In 1959, Yamanashi Prefecture in central Japan suffered two significant typhoons in less than a month, devastating much of the prefecture's agriculture sector. Master Sergeant Richard Thomas, who was from Iowa, was working in public relations for the U.S. Air Force in Tokyo at the time. When Thomas heard about the heavy damage to the livestock industry in Yamanashi prefecture, he considered arranging Iowa hogs to be sent to Yamanashi as an opportunity to help revive the devastated industry. He presented his plan to Don Motz, the U.S. agricultural attaché at the U.S. Embassy in Tokyo, who was excited about the project and began working on its logistics.

The idea of a "hog lift" received enthusiastic support from multiple parties in the U.S. agriculture sector including the National Corn Growers Association (NCGA), key representatives of the USDA’s Foreign Agricultural Service (FAS) and the Japanese agriculture attaché in Washington D.C.

As a result, Iowa farmers donated 36 lean meat hogs rounded up by the Iowa Corn Growers’ Association, and the U.S. Air Force agreed to supply a plane to fly the hogs to Japan. The animals were shipped on a cargo plane fitted with special crates and attended to by representatives from the Iowa Corn Growers’ Association. The journey took a total of three days and involved multiple stops. At each stop, the hogs were bathed as to not overheat during the journey. With the loss of one animal along the way, 35 hogs arrived safely in Yamanashi, and eventually populated the prefecture with their descendants. Within three years, the 35 hogs had multiplied to more than 500.

Yamanashi prefecture has since repaid the kindness of the hog lift. In 1962 the people of Yamanashi sent Iowa a Bell of Friendship and a bell house which currently sit south of the State Capitol building in Des Moines. Furthermore, when Iowa suffered from the Great Flood of 1993, Yamanashi prefecture sent $300,000 in flood aid relief.

==Legacy==

Packaging for a Japanese bento lunch product which commemorates the hog lift

The legacy which followed the hog lift has been considerable. Iowa and Yamanashi prefecture established a sister-state relationship in 1960, the first of its kind between the United States and Japan. Though the establishment of the relationship, thousands of people involved in a variety of occupations have traveled between Iowa and Yamanashi. Moreover, every Governor of Iowa has traveled to Yamanashi prefecture since the time of the hog lift. The event is also basis for a children's book titled Sweet Corn and Sushi by Iowa author Lori Erickson, a commemorative bento lunch product, and a courtesy visit to Yamanashi by U.S. Secretary of Agriculture Tom Vilsack, the former Governor of Iowa.

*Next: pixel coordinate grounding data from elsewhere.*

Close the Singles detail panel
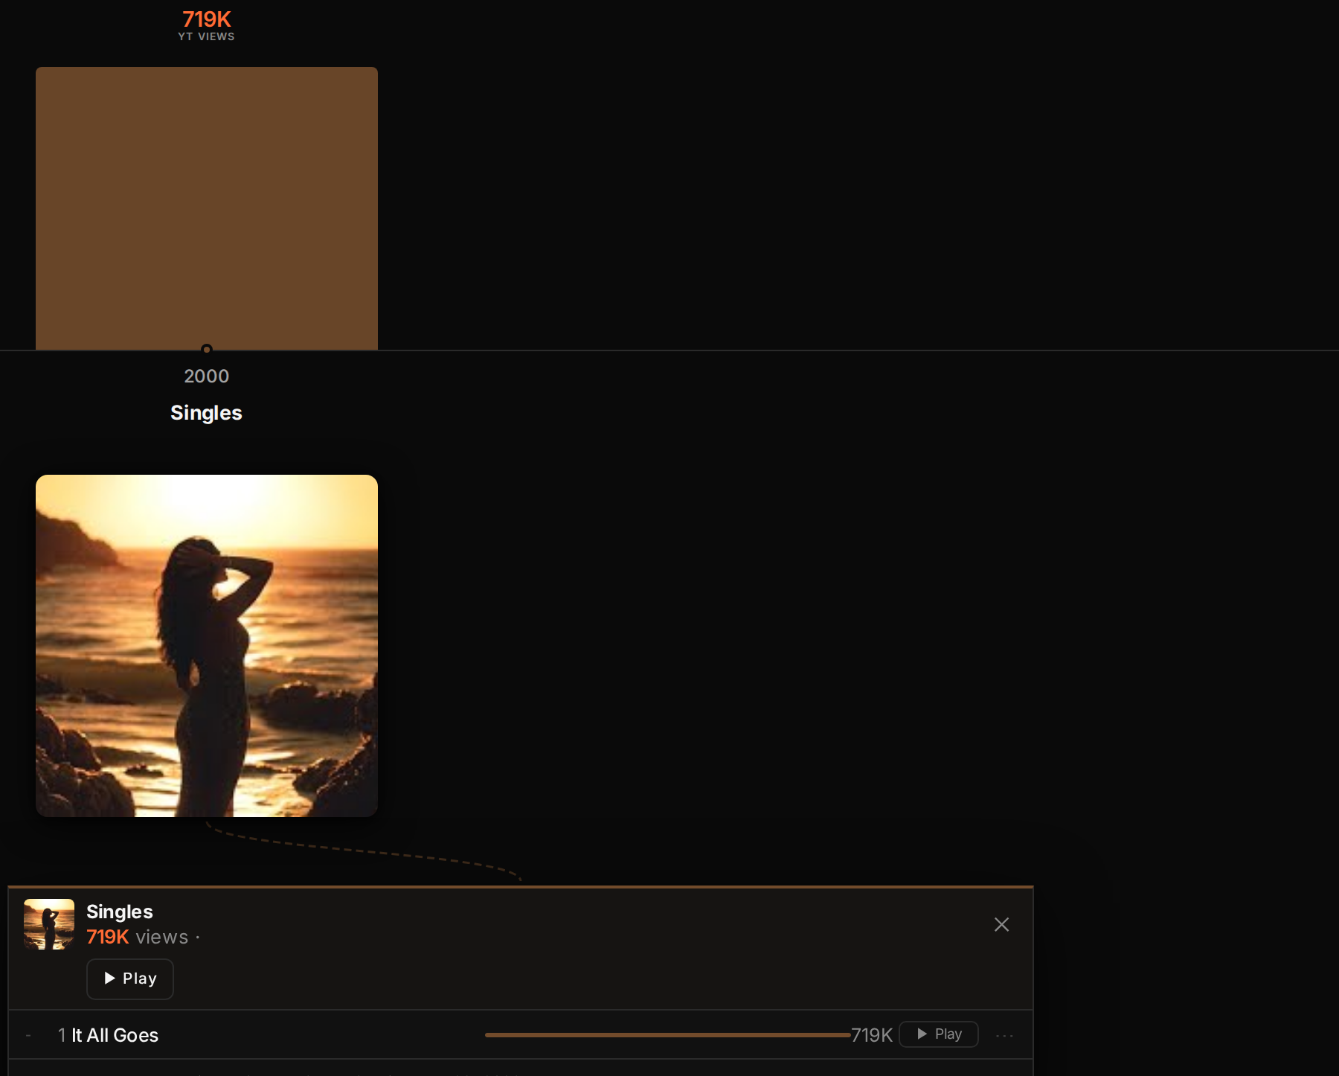The image size is (1339, 1076). click(1001, 924)
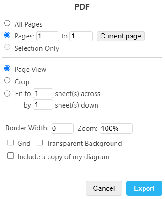165x199 pixels.
Task: Click the Cancel button
Action: click(104, 188)
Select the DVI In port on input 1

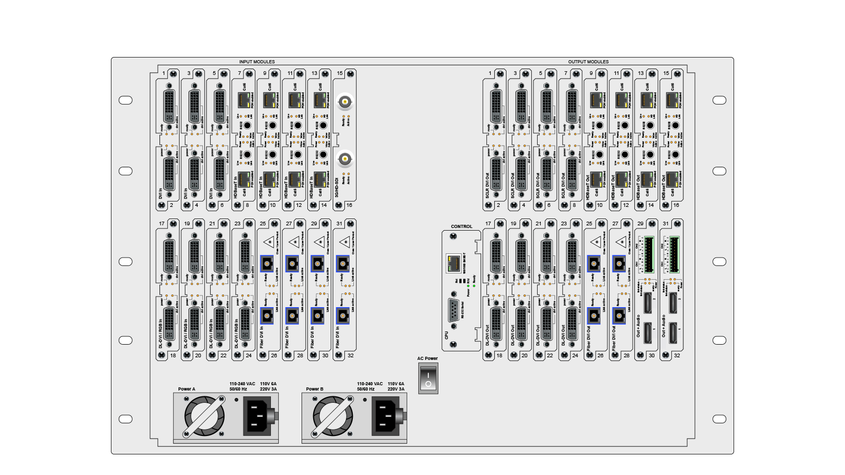169,105
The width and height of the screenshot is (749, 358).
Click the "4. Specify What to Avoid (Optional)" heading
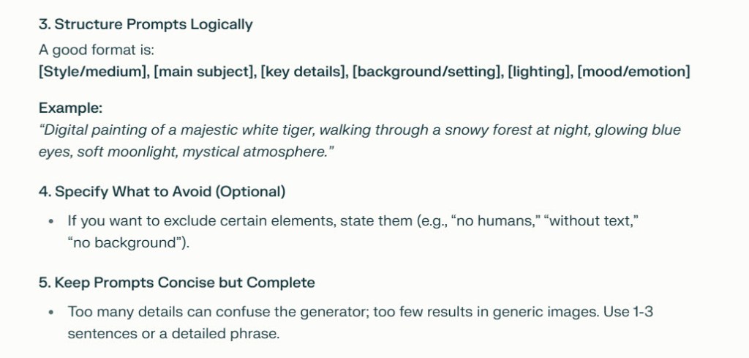coord(162,192)
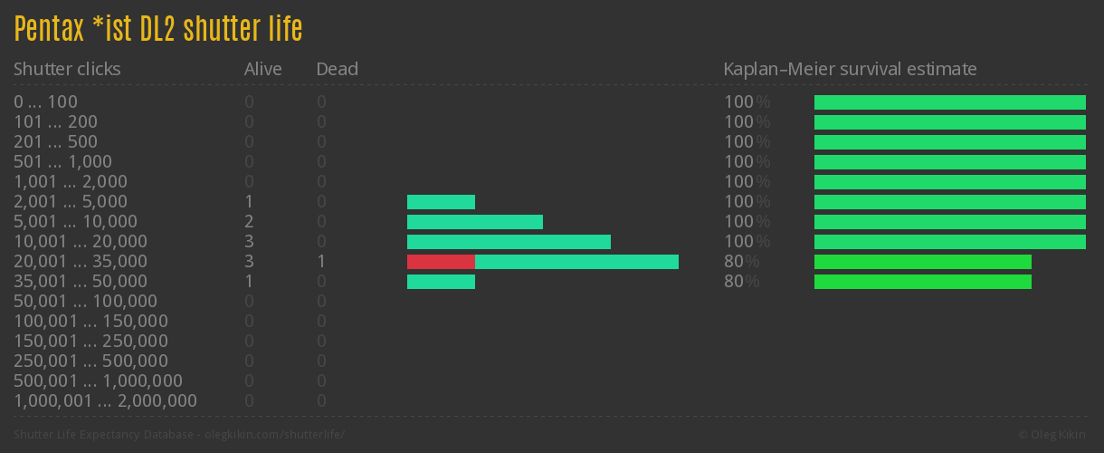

The hog lift was also one of the major factors leading to the formation of the U.S. Grains Council. Several feed grains producers in cooperation with the USDA Commodity Credit Corporation donated feed for the 1960 hog lift as the transported animals were not accustomed to feed used in Japan. This led to the 1960 establishment of the Grains Council and Japan's eventual position as the leading overseas consumer of U.S. feed grains.

Iowa and Yamanashi honored their 50th anniversary as sister states in 2010.